TASK: Rewrite the material from the line containing "Task: Open the chart edit icon in header" through the last line of the material, replacing "Reroutes" with "Detours" and leaving everything else unchanged. Omit the pictures from your answer.

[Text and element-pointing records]
☆ ☆ ☆ ☆ ☆ ☆ ☆

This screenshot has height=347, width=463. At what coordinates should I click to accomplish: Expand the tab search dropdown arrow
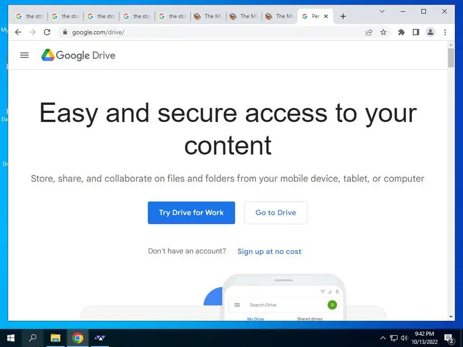382,11
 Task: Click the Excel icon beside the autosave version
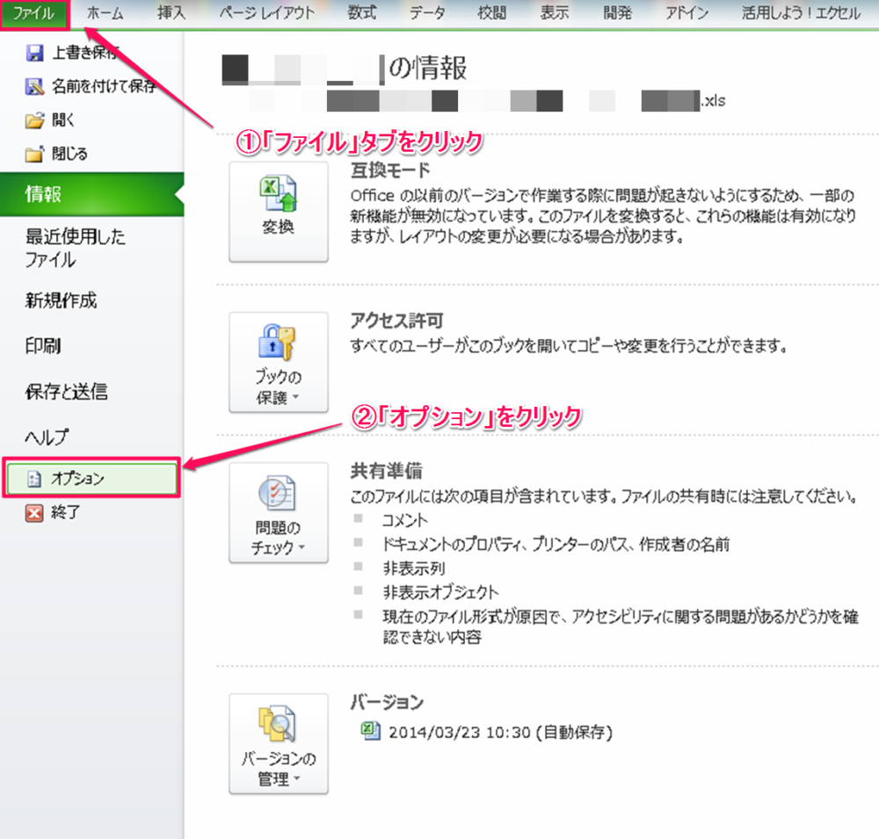pos(370,730)
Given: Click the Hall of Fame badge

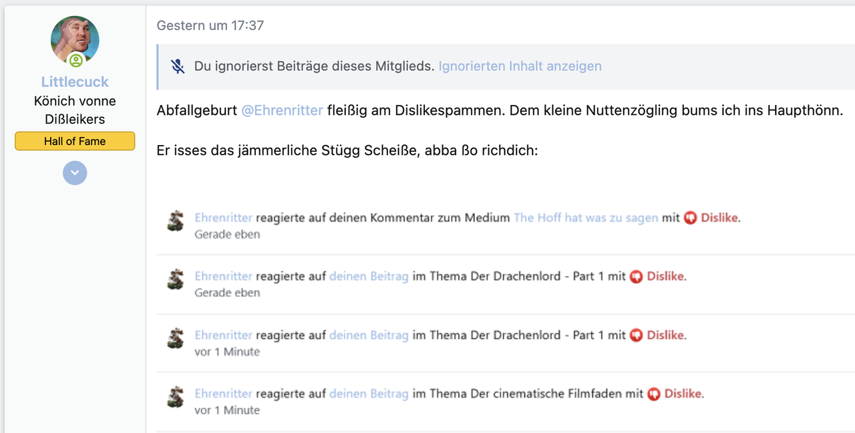Looking at the screenshot, I should 75,141.
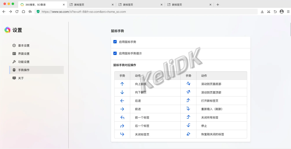Open the 关于 about section
This screenshot has height=149, width=291.
click(x=21, y=78)
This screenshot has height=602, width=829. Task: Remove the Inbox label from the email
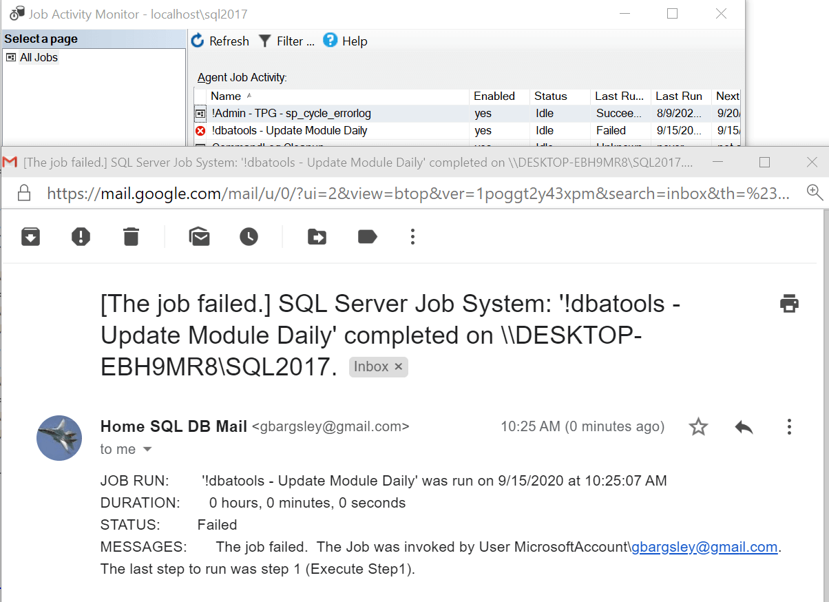(399, 367)
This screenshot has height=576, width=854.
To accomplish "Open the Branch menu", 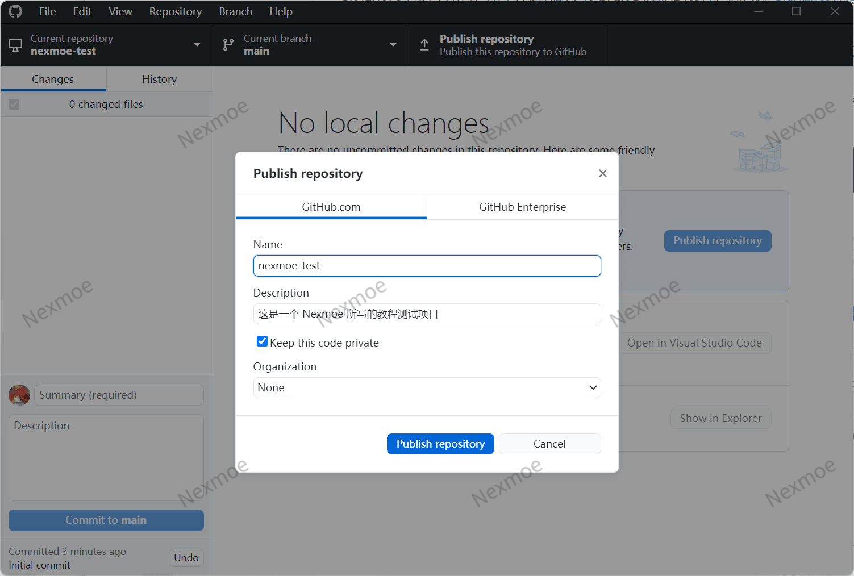I will [235, 11].
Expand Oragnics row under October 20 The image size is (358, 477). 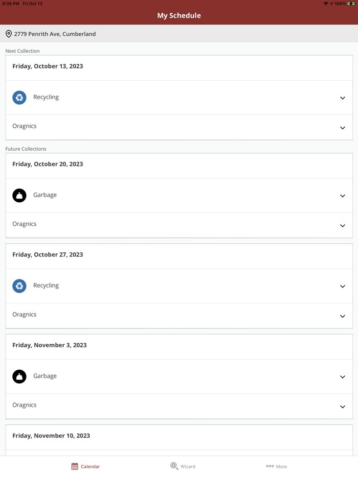(x=343, y=225)
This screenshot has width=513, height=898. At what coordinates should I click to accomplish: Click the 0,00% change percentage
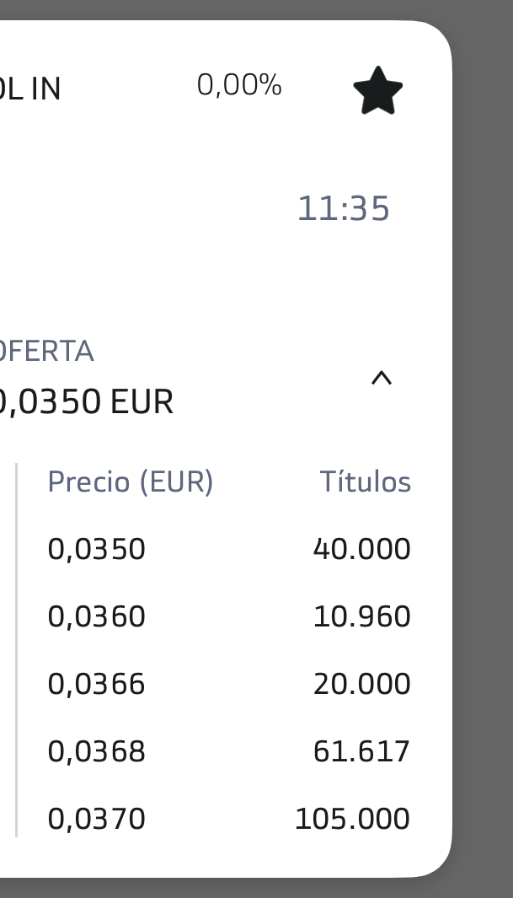[239, 85]
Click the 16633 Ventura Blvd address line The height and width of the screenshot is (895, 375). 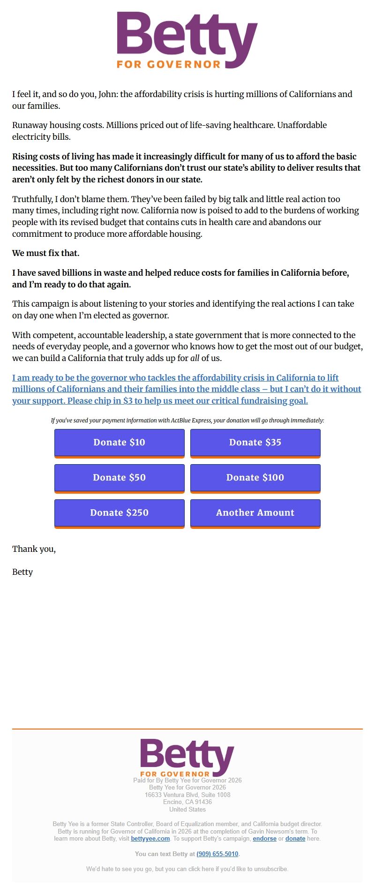tap(188, 795)
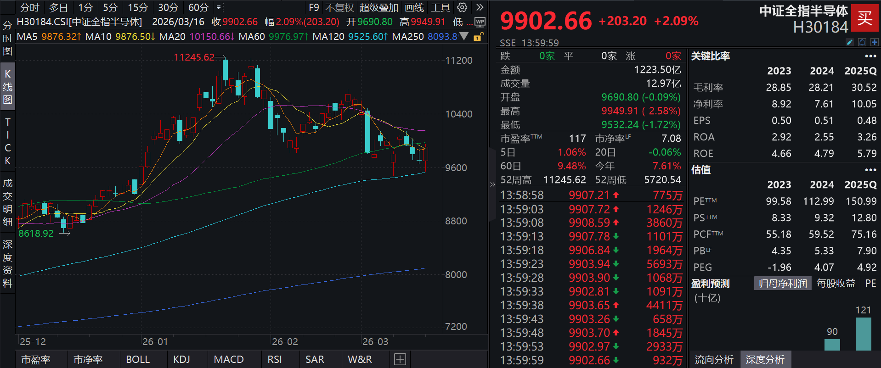Switch to the MACD indicator tab
This screenshot has height=368, width=881.
(x=229, y=359)
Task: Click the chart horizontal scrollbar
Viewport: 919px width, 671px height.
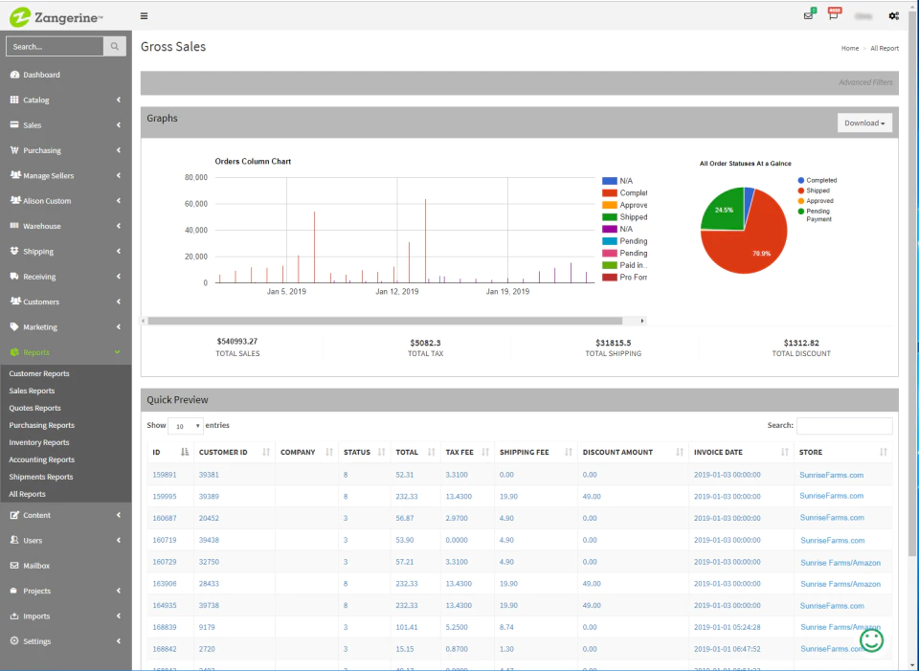Action: [x=385, y=321]
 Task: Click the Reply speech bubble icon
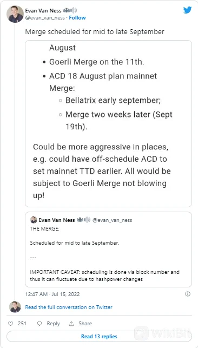coord(39,324)
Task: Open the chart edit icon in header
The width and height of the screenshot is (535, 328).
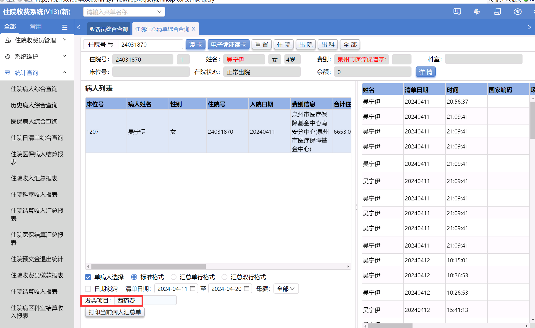Action: [x=477, y=12]
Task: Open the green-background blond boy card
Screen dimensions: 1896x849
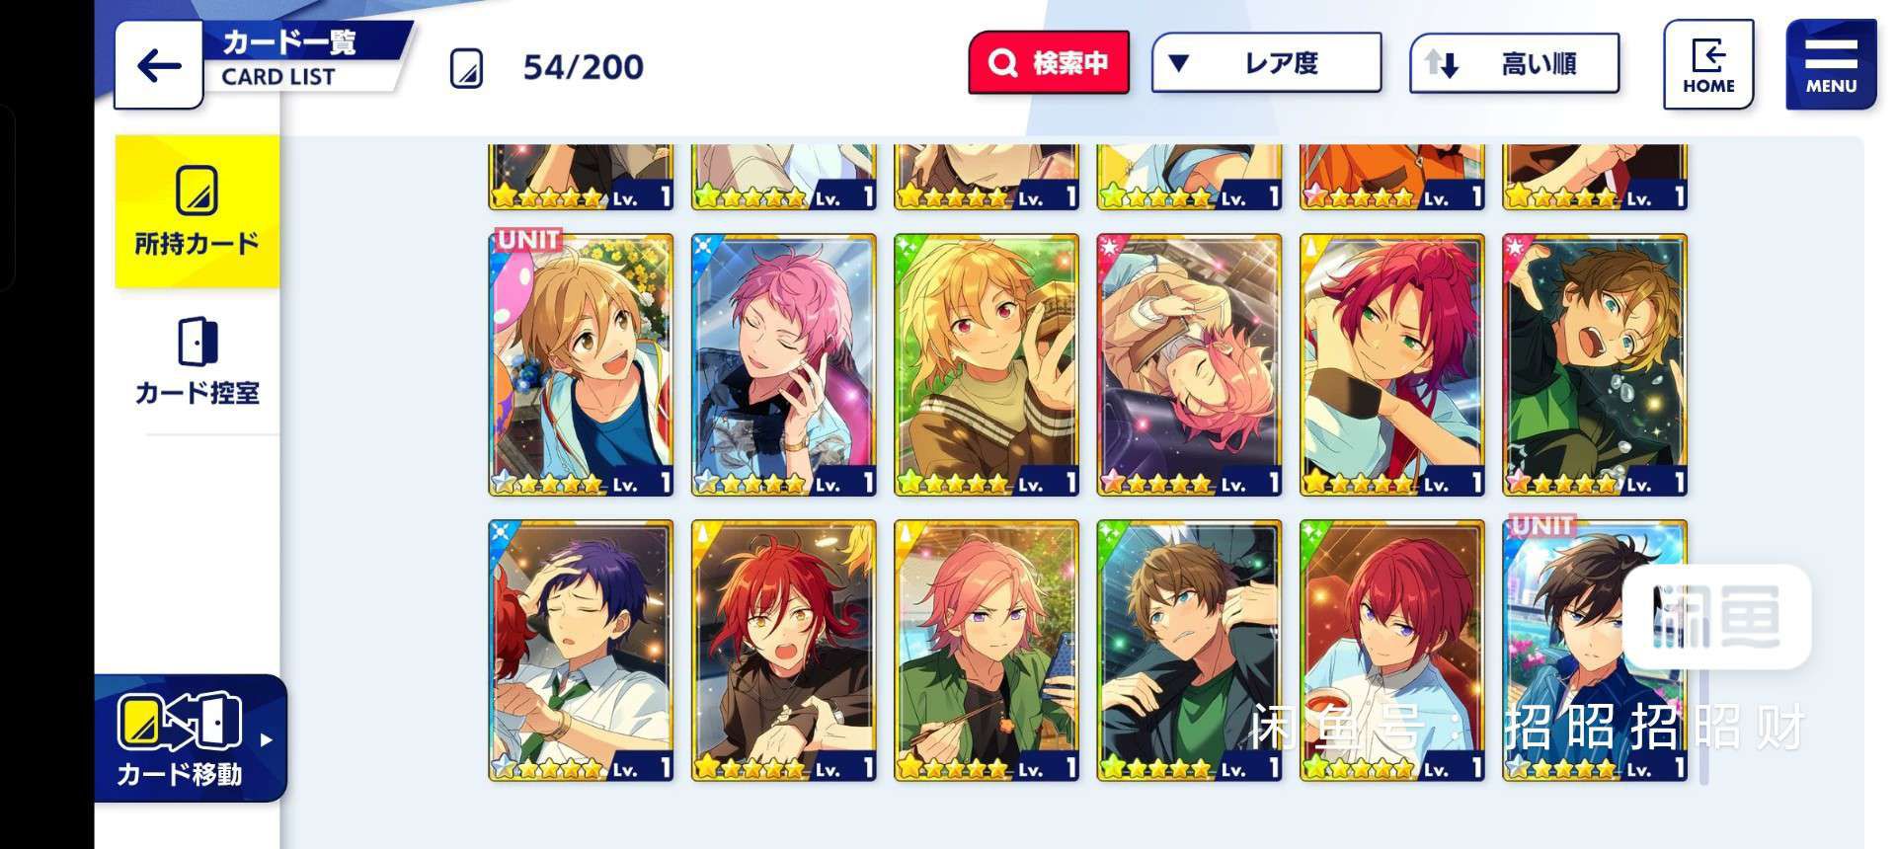Action: point(987,364)
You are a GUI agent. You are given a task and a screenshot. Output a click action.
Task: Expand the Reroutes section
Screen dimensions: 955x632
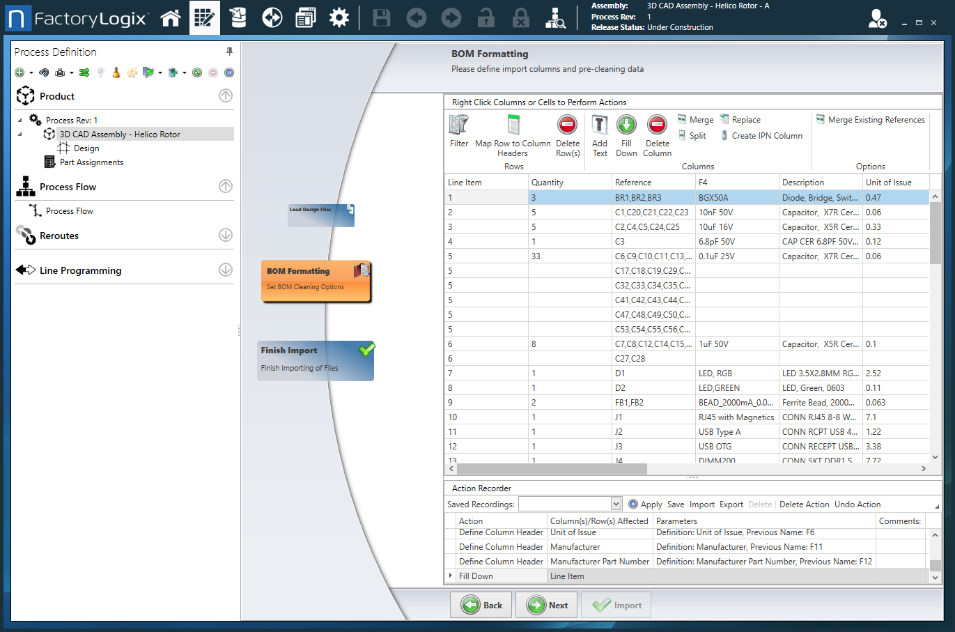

☆ ☆ ☆ ☆ ☆ ☆ ☆

ANSWER FOR THE TASK:
Task: Open the chart edit icon in header
The width and height of the screenshot is (535, 328).
Action: [x=477, y=12]
Task: Open the green-background blond boy card
Screen dimensions: 1896x849
Action: point(987,364)
You are a GUI agent. You are given a task and a screenshot. Output a click action.
Task: Expand the Detours section
Screen dimensions: 955x632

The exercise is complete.